Exercise prompt> Below are the records; copy each line in them that holds the word "computer".

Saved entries
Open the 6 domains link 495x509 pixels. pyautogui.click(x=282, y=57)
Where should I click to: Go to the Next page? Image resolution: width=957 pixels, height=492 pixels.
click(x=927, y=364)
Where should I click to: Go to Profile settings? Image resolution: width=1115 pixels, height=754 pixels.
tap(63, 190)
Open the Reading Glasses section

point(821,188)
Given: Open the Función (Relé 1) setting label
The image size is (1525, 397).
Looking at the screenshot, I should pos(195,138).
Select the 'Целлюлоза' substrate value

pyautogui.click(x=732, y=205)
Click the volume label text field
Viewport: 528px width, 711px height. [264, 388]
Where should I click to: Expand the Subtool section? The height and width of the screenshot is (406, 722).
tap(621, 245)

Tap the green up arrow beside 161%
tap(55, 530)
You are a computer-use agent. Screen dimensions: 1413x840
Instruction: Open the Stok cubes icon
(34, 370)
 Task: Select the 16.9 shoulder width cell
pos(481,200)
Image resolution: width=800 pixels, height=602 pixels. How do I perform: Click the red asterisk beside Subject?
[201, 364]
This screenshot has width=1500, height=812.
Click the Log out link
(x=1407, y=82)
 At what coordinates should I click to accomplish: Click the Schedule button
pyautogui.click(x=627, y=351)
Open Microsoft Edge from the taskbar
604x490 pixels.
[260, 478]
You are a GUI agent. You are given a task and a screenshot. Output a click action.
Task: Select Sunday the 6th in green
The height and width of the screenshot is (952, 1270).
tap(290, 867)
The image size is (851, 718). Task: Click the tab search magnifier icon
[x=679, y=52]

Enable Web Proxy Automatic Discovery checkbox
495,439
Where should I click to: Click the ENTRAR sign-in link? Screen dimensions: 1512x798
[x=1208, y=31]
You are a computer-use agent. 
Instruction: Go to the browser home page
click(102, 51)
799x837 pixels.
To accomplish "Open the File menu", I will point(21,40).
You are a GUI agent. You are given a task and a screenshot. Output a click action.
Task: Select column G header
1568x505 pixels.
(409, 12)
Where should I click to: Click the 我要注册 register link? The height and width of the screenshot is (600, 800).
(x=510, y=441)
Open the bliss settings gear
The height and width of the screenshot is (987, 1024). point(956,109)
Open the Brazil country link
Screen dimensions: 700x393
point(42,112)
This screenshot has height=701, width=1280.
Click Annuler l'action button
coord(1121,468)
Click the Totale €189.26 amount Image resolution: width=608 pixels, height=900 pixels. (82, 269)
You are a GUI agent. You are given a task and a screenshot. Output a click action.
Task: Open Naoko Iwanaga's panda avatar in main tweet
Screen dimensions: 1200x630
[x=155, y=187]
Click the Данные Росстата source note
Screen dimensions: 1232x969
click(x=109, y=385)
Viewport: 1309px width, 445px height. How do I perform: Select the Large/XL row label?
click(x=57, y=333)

Answer for the task>
You are a computer-use agent. Screen dimensions: 1413x840
You are a computer-use agent. 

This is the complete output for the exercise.